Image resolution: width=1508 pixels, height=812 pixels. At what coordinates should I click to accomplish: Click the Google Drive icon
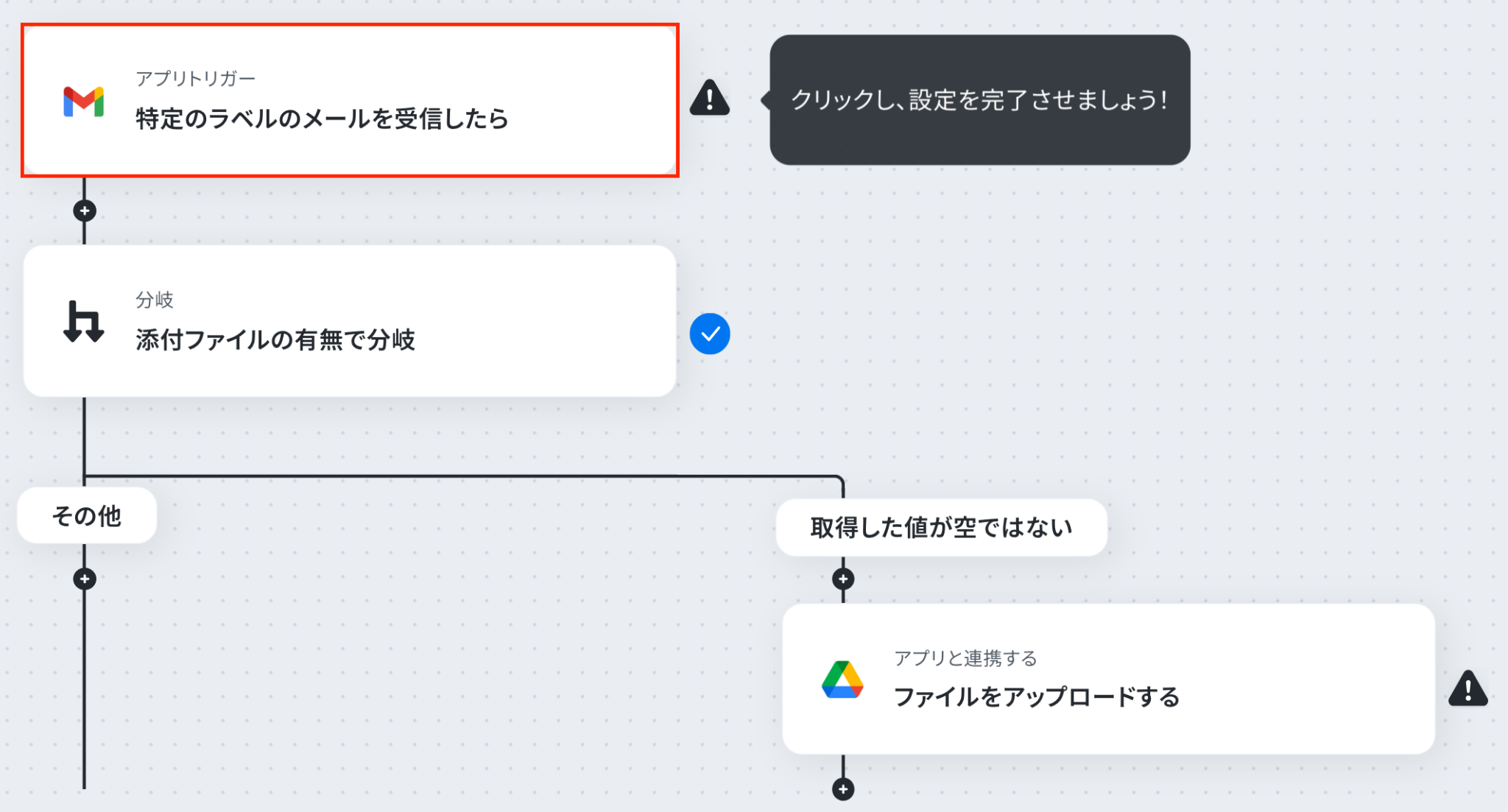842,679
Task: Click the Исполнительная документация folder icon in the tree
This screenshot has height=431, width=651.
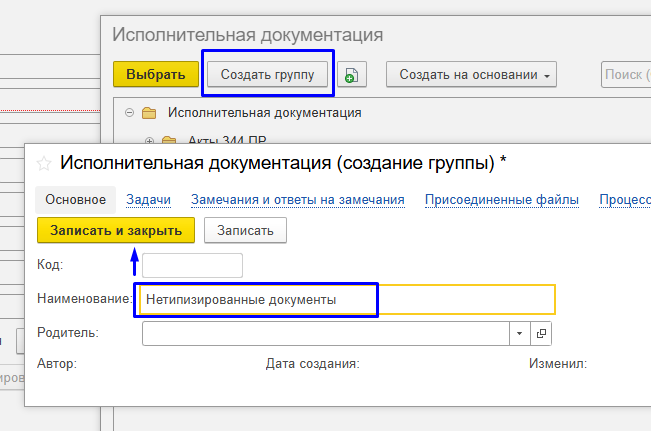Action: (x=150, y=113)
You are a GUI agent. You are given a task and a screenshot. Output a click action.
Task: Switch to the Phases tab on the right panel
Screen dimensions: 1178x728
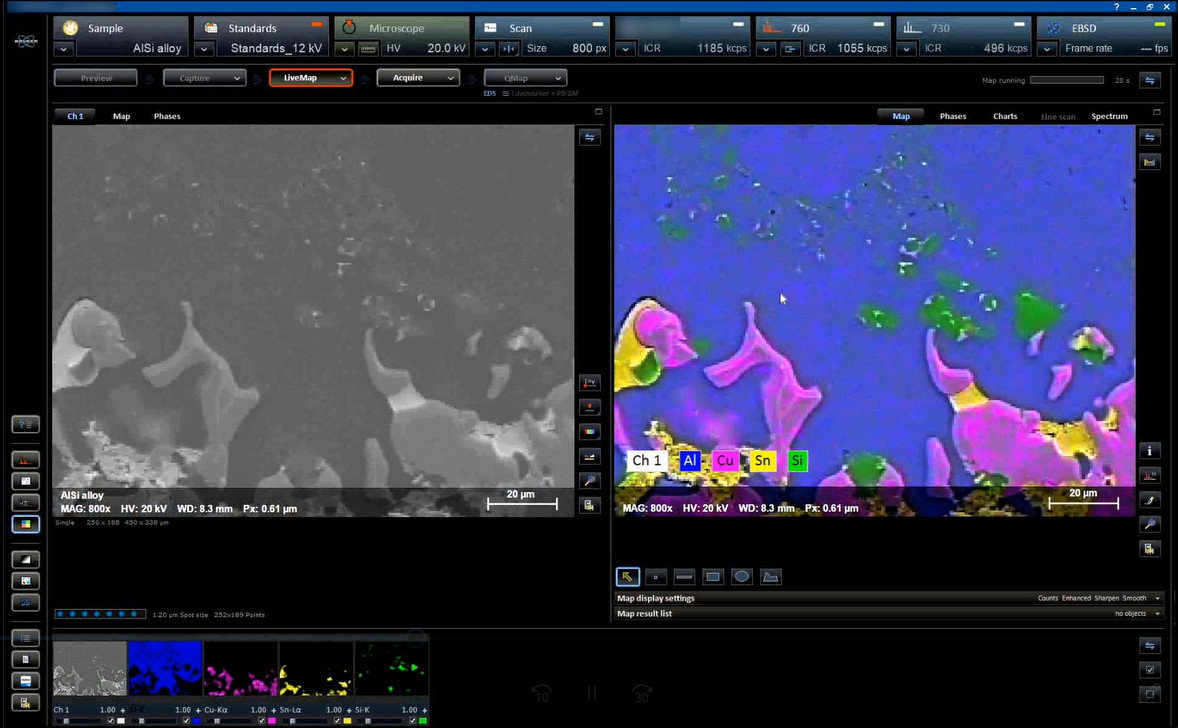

→ Work order: The answer must be the full listing retyped exactly, with no pictures in it.

→ Answer below:
Image resolution: width=1508 pixels, height=812 pixels. At what coordinates should I click to accomplish: Click the Google Drive icon
842,679
Task: Click the Исполнительная документация folder icon in the tree
This screenshot has height=431, width=651.
Action: (x=150, y=113)
You are a GUI agent. You are given a task and a screenshot. Output a click action.
Task: Switch to the Phases tab on the right panel
Screen dimensions: 1178x728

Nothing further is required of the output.